Fr Tom Conroy is an Irish Catholic priest like no other. His burden is not a crisis of faith; it is a crisis of life and how fate toyed with his destiny. His memories prevail as he battles the days, assisted by a maverick sense of irony and a blistering intelligence. He resides at the centre of a complex story which begins on the day of his death. Through the pages of this outstanding, neglected novel, Richard Power evokes a rural Ireland which is both of the past and still very much of the present as filtered through the experiences of a compelling central consciousness.

Sharp-tongued, unpredictable and well aware of the turmoil he incites, Tom Conroy is a formidable but vulnerable, all-too-human presence given to jaundiced observations. His fellow priests are uneasy when around him. One of them, earnest Fr Mahon, has always avoided Conroy’s eye, “fearful of drawing some judgment on himself”. Yet Fr Conroy proves oddly appealing as a doomed everyman.

Make no mistake: The Hungry Grass, which was first published in 1969 and is now beautifully reissued, is truly masterful, as funny as it is profound and insightful. Fr Conroy is a troubled man – "He had brains to burn . . . brains to burn" – yet regardless of his many demons, he is wonderful company and one of the most memorable creations in Irish literature.

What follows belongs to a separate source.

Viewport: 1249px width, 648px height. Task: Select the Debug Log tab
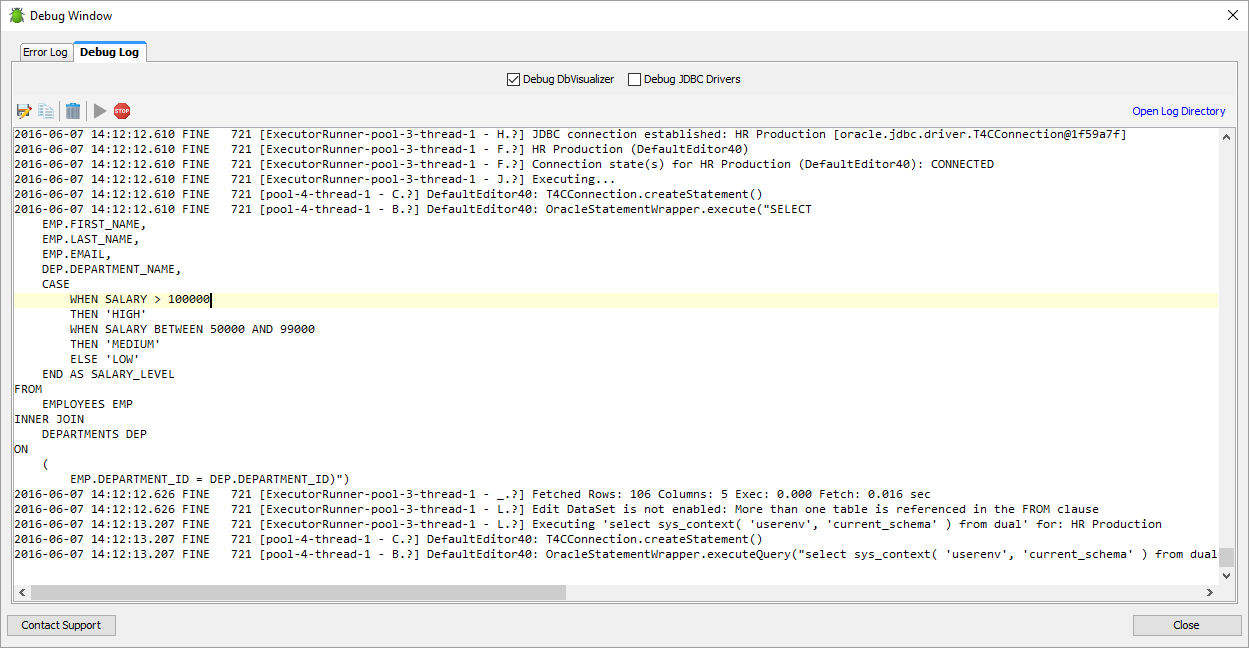click(109, 51)
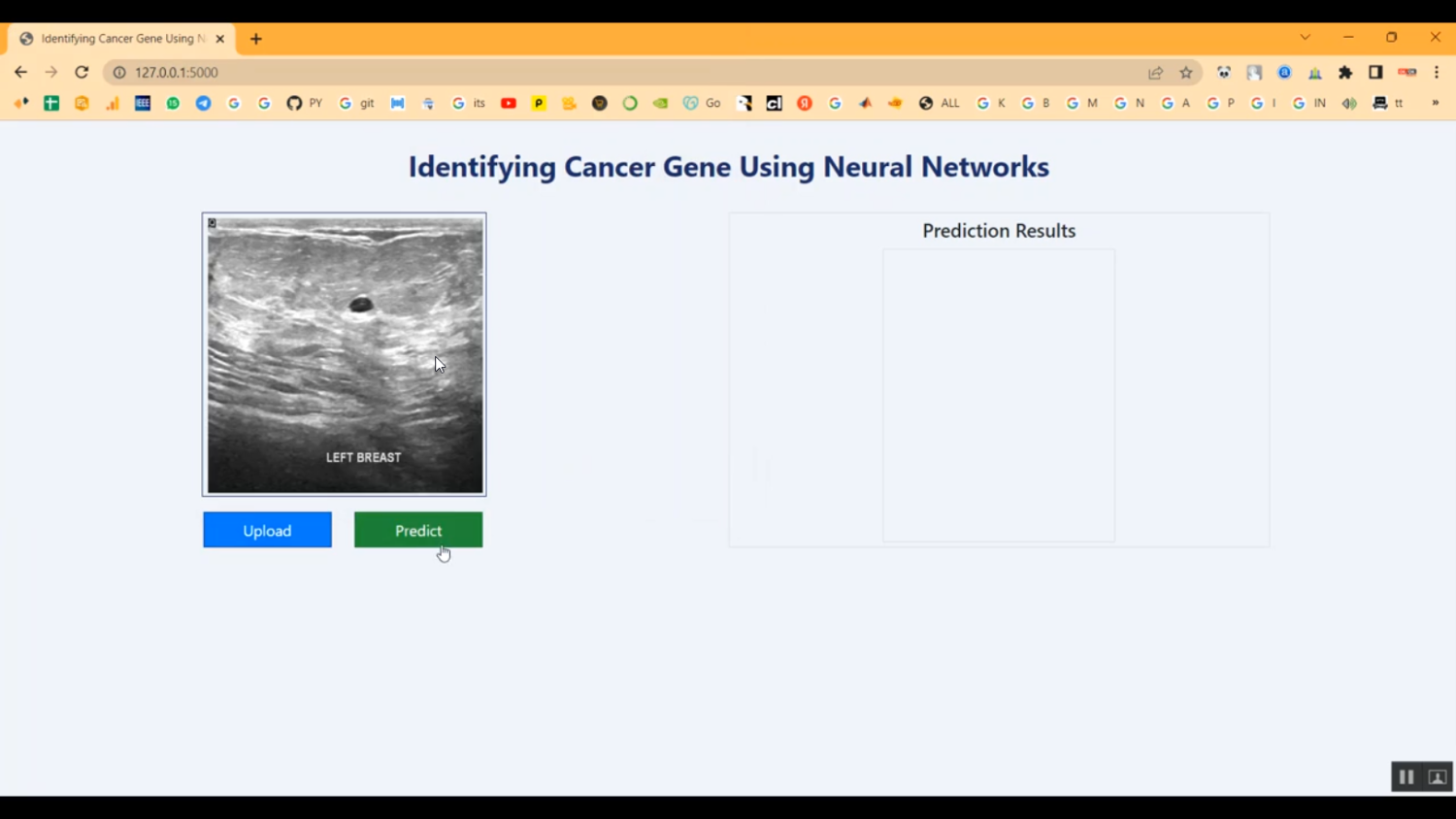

Early in the narrative – which rewinds to the weeks preceding his death, intermingled with distant flashbacks and dream sequences – he decides to visit his sister, Kate. He plans on taking the day off, so he goes to inform his curate. The younger priest is on the lawn, practising his golf technique. Also present is a stranger in a “chunky white sweater and suede shoes”. While introductions are exchanged, the newcomer, whose name is Dickie, barely pauses as he swings the club and offers a glib “Hi”, nothing more. It proves a bit too casual. “Holy God, thought Father Conroy, what’s Ireland coming to? He wasn’t one for tugging forelocks, but there was a limit.”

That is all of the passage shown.